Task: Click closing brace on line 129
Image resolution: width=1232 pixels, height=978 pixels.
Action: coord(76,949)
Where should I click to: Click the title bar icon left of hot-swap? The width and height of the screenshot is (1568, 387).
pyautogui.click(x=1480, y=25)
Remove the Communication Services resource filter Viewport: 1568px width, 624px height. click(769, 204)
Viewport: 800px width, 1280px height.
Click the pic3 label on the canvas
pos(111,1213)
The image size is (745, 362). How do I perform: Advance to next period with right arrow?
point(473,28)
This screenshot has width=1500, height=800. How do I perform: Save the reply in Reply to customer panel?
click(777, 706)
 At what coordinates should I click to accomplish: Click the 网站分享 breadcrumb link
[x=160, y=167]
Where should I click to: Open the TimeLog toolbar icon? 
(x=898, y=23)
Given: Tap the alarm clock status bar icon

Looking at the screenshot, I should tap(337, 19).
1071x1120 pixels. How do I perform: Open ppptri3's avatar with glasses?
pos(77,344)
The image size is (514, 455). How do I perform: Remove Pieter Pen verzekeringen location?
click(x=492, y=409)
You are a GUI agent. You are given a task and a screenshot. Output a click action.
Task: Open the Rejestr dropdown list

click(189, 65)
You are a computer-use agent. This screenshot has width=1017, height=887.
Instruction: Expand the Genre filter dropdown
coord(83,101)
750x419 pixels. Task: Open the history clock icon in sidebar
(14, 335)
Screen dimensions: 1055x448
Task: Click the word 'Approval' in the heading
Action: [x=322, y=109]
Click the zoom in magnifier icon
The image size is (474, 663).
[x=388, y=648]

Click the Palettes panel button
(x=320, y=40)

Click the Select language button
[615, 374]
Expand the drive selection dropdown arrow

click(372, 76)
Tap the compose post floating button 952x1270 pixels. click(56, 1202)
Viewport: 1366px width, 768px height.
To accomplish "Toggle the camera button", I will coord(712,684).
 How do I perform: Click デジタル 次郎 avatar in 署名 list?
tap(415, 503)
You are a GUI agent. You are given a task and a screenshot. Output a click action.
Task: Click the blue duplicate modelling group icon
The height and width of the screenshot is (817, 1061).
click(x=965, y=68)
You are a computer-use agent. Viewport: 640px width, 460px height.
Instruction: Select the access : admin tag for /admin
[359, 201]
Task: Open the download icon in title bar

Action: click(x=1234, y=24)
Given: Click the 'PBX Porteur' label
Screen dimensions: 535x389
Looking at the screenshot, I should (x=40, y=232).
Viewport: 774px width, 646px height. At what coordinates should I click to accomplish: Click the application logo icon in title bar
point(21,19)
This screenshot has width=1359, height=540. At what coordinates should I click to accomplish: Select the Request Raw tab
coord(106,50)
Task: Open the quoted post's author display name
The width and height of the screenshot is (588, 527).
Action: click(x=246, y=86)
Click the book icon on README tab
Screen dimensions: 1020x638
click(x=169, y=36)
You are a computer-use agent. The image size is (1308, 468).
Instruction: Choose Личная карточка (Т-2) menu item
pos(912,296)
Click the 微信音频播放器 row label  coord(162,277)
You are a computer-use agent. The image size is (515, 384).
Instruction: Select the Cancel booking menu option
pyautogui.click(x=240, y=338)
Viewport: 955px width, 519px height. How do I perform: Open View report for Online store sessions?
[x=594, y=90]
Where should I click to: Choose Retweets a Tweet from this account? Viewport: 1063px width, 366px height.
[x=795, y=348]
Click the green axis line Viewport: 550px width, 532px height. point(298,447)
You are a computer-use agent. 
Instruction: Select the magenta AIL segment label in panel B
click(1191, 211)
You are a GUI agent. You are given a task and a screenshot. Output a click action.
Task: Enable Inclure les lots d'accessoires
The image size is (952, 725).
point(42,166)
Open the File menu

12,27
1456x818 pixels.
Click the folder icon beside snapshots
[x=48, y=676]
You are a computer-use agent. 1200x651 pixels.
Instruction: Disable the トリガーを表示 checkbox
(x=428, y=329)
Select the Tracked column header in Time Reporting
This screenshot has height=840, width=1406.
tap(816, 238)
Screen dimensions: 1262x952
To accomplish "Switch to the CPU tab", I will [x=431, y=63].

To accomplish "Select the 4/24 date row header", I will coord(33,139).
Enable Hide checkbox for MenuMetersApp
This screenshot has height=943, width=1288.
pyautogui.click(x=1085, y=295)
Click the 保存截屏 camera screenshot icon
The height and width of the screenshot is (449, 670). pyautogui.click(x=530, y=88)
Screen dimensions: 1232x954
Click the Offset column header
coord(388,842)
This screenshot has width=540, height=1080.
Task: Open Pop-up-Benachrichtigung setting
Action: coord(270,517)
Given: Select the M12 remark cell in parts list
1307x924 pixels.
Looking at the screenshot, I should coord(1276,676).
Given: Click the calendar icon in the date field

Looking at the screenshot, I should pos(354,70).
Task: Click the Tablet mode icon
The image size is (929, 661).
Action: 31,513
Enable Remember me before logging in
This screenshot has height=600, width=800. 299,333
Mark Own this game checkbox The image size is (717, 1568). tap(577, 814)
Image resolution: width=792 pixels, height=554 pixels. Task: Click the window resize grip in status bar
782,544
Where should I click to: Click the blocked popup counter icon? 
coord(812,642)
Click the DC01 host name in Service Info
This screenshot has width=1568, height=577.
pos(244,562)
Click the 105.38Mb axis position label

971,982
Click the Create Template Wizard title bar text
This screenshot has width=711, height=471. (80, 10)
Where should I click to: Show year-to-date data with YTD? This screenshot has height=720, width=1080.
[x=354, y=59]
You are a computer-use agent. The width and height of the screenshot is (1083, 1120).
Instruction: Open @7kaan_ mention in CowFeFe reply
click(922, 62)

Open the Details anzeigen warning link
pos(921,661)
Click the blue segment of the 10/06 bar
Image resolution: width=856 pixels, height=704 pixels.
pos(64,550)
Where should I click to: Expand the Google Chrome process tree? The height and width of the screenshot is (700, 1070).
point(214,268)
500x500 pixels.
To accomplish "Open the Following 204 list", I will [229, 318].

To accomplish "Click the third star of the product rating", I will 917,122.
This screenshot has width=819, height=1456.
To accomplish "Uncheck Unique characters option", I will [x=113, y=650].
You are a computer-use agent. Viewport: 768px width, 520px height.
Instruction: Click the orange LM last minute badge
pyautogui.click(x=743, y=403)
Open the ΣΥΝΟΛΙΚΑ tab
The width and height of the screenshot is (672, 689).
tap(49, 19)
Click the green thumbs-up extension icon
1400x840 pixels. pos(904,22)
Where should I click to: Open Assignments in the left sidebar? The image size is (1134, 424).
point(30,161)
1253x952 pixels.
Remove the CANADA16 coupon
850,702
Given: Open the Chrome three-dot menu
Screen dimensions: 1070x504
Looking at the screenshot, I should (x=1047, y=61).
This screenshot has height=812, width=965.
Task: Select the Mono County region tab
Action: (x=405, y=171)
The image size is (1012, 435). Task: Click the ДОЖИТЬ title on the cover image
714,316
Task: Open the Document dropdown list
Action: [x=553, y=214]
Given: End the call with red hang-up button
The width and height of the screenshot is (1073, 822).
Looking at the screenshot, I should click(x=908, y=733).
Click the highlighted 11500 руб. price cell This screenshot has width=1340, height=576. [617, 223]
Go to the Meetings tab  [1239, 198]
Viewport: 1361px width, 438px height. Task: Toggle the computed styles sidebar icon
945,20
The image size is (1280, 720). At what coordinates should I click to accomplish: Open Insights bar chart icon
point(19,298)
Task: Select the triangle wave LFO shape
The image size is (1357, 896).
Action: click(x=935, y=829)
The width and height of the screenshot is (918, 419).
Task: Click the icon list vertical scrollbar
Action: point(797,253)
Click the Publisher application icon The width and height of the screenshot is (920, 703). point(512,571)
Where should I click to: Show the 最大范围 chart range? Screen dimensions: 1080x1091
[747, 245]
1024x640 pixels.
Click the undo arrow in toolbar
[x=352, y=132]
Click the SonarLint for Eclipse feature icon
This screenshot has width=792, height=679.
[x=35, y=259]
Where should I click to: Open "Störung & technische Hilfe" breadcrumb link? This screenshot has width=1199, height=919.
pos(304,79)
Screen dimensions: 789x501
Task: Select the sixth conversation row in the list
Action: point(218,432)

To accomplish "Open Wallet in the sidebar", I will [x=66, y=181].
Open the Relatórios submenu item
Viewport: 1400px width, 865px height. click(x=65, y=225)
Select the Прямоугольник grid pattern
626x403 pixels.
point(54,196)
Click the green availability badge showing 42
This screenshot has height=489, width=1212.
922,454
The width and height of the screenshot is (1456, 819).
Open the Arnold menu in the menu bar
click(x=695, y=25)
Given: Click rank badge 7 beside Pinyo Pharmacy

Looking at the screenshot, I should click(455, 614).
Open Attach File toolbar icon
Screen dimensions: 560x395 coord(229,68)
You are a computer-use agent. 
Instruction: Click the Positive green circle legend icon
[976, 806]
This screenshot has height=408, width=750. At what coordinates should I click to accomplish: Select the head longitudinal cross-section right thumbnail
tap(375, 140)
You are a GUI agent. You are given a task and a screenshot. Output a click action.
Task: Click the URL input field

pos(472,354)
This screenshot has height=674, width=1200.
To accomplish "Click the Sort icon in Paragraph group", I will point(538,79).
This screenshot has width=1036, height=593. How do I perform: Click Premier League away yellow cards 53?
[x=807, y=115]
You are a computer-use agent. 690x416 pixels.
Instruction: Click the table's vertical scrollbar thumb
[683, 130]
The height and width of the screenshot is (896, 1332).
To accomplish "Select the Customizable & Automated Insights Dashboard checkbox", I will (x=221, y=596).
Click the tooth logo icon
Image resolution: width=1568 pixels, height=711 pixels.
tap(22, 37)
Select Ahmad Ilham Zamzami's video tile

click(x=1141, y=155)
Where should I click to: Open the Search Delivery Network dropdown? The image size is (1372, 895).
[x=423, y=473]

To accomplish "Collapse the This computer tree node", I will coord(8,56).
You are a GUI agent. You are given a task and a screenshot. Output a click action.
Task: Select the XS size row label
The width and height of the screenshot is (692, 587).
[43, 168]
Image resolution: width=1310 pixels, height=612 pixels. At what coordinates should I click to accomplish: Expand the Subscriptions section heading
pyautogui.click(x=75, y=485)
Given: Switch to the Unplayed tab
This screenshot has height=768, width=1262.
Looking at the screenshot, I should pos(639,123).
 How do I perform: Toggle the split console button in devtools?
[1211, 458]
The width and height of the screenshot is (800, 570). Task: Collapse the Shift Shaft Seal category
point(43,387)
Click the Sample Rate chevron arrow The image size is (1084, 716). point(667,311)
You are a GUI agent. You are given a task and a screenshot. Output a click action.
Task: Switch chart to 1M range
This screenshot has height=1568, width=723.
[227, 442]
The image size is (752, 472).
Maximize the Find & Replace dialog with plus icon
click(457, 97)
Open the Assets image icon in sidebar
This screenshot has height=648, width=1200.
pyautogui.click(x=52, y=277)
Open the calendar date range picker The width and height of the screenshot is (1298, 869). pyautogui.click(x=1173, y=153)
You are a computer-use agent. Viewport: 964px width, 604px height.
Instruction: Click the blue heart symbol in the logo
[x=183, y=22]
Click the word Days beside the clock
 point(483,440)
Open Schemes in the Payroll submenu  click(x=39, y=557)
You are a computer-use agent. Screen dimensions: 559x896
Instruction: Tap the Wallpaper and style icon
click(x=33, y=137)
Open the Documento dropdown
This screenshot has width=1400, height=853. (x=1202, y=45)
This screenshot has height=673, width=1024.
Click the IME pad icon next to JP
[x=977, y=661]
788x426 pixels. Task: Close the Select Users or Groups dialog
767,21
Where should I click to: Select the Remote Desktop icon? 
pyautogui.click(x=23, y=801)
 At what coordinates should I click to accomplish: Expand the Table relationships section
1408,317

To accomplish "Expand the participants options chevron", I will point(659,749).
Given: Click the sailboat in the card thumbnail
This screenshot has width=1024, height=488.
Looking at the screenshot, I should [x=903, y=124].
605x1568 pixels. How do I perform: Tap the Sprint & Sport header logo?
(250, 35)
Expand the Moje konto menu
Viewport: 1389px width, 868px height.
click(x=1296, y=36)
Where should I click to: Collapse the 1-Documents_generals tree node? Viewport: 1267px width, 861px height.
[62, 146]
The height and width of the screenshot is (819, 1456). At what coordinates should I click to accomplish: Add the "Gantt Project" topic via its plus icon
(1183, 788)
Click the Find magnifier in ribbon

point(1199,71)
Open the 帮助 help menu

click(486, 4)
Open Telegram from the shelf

□ □ □

→ **GOAL**
Can you return, word for word, the rows that begin at the line containing "has width=1199, height=919." and stop after the line containing "[x=423, y=473]", including both of those lines?

→ **FULL RESPONSE**
Where should I click to: Open "Störung & technische Hilfe" breadcrumb link? This screenshot has width=1199, height=919.
pos(304,79)
Screen dimensions: 789x501
Task: Select the sixth conversation row in the list
Action: point(218,432)

To accomplish "Open Wallet in the sidebar", I will [x=66, y=181].
Open the Relatórios submenu item
Viewport: 1400px width, 865px height. click(x=65, y=225)
Select the Прямоугольник grid pattern
626x403 pixels.
point(54,196)
Click the green availability badge showing 42
This screenshot has height=489, width=1212.
922,454
The width and height of the screenshot is (1456, 819).
Open the Arnold menu in the menu bar
click(x=695, y=25)
Given: Click rank badge 7 beside Pinyo Pharmacy

Looking at the screenshot, I should click(455, 614).
Open Attach File toolbar icon
Screen dimensions: 560x395 coord(229,68)
You are a computer-use agent. 
Instruction: Click the Positive green circle legend icon
[976, 806]
This screenshot has height=408, width=750. At what coordinates should I click to accomplish: Select the head longitudinal cross-section right thumbnail
tap(375, 140)
You are a GUI agent. You are given a task and a screenshot. Output a click action.
Task: Click the URL input field

pos(472,354)
This screenshot has height=674, width=1200.
To accomplish "Click the Sort icon in Paragraph group", I will point(538,79).
This screenshot has width=1036, height=593. How do I perform: Click Premier League away yellow cards 53?
[x=807, y=115]
You are a computer-use agent. 690x416 pixels.
Instruction: Click the table's vertical scrollbar thumb
[683, 130]
The height and width of the screenshot is (896, 1332).
To accomplish "Select the Customizable & Automated Insights Dashboard checkbox", I will (x=221, y=596).
Click the tooth logo icon
Image resolution: width=1568 pixels, height=711 pixels.
tap(22, 37)
Select Ahmad Ilham Zamzami's video tile

click(x=1141, y=155)
Where should I click to: Open the Search Delivery Network dropdown? The image size is (1372, 895).
[x=423, y=473]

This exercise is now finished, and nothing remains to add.